If a bodybuilder takes 2 weeks off of training, it is quite possible that he can essentially piss away some of the muscle size as the fluid and glycogen decrease. A powerlifter is much less likely to lose size or strength because he has been building contractile muscle tissue, not just making the existing cells bigger.


So basically:

High reps = sarcoplasmic hypertrophy

Sarcoplasmic hypertrophy = increase in non-contractile portion of the muscle

High reps = temporarily bigger, but not stronger muscles


Low reps = sarcomere hypertrophy

Sarcomere hypertrophy = an increase in the size of contractile muscle tissue

Low reps = stronger muscles and more, longer lasting, muscle tissue


Now what does all this mean to you? It means that lower reps will build you more and stronger muscle tissue. What burns more calories? Muscle tissue. How do we build muscle tissue? Lower reps.
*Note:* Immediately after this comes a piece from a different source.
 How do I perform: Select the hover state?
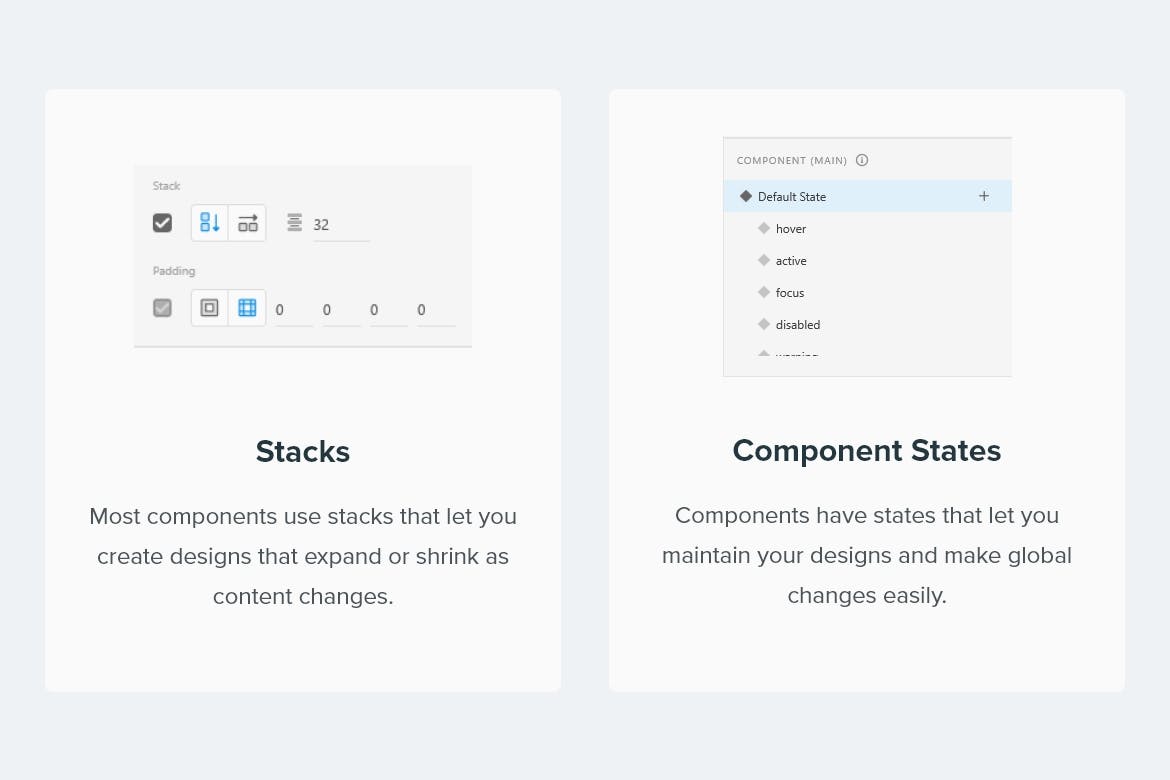[x=790, y=229]
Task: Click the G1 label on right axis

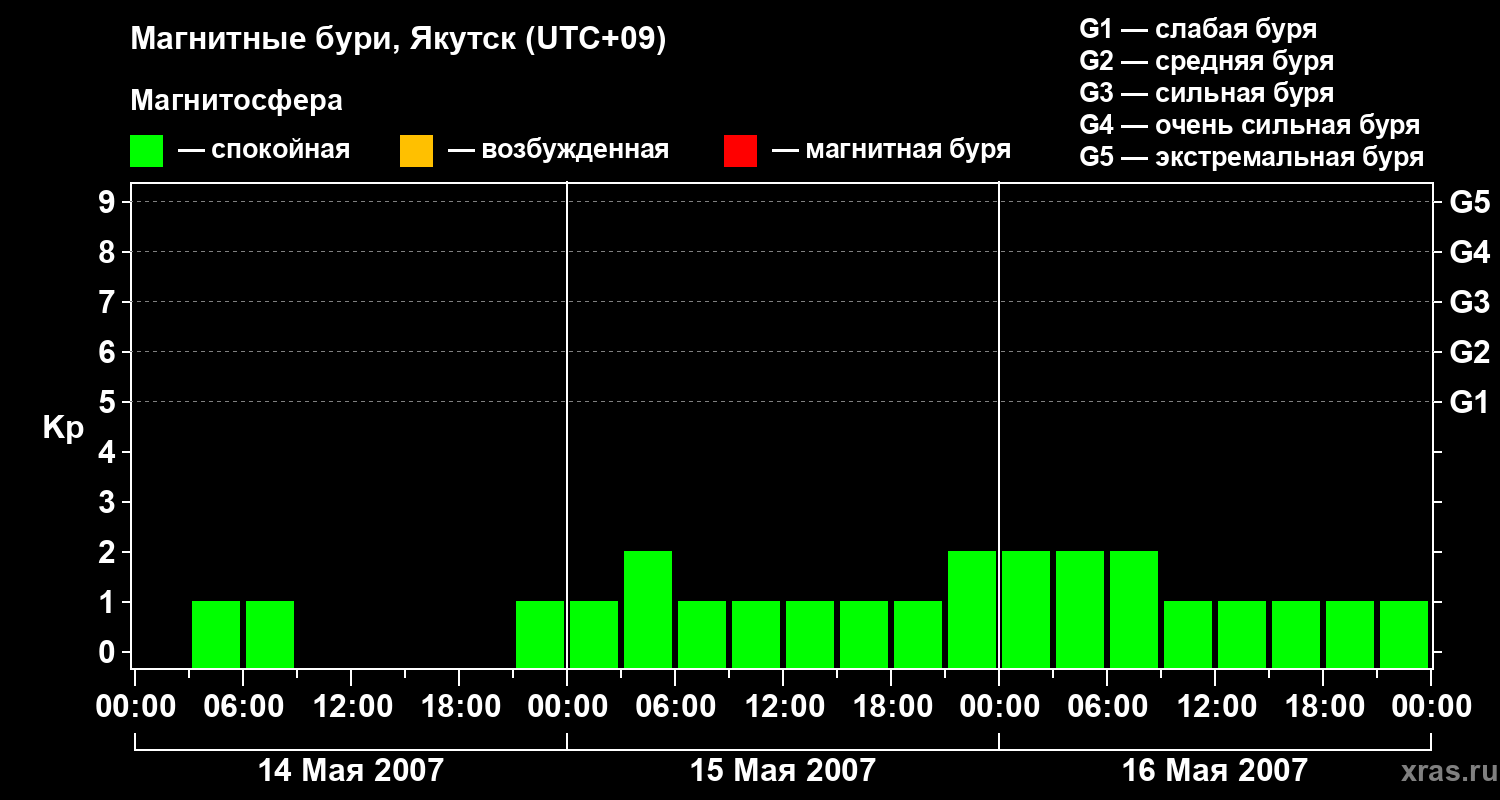Action: tap(1469, 402)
If you stick with the 15-20 reps, you almost aren’t even touching either of those types of hypertrophy. You are basically creating more endurance, or an ability to work longer. You aren’t building muscle tissue. Tissue can only be broken down and rebuilt to a certain point. Think about it, if your husband were right, everyone would be busting their asses with 100 reps per set. But that is not how muscle tissue works.

So if you keep training at that rep scheme, you will continue to plateau. Your body has adapted and become efficient. It will not continue to lose weight with such high reps unless you drastically lower calories… and we all know how bad that would be for your health! So change things up and start building some more muscle tissue with low reps. :slight_smile:

Alright, I give, dam, now that is an explaination!
Less reps starting tomorrow it is. 8-12 is ok? (you know I will do 12) But I usually go alittle heavier on my last set which always drops my reps.
Thank you for your time in the above. Looking forward to the change. All my new changes are just making me more and more happy. Less cardio, less reps, more calories…Hope it works! But of course not less effort :slight_smile:

[quote]pink7465 wrote:
But of course not less effort :)[/quote]

and there lies the secret…
best of luck!
db

thanx diana b

8-12 is just fine. Try to improve by upping the weight each time you can do 12 reps easily. And by easily I mean that you can get that 12th, but 13 would be shitty. When you hit 12, add weight and drop your reps down. Then start working hard to get your reps back up with that additional weight. Make sense? Keeps me progressing as I keep trying to get that extra rep out at the end. :slight_smile:

I had to have a spot on set three on a couple of things in order to get to 12 but it was nice to up the weights. Now does the same apply to legs? I thought I read you should keep the reps up more with legs? Have legs tomorrow just wondering.

Love my new workout! Less reps, More calories and less Cardio what more could someone ask for? And I lost 4 lbs this week. See what happens next week.
Thanx

I’m glad you are happy and seeing some changes. :slight_smile:

I tend to train my legs with lower reps than my upper body. But that is because I am looking for more strength than size. I know some women tend to pack on the muscle quicker in their lower bodies than their upper bodies… unfortunately for me I don’t tend to pack it on quickly anywhere, I only make slow gains with tons of hard work and consistency.

Anyway, why not stick with the same rep scheme that you are using with your upper body… just to keep things simple.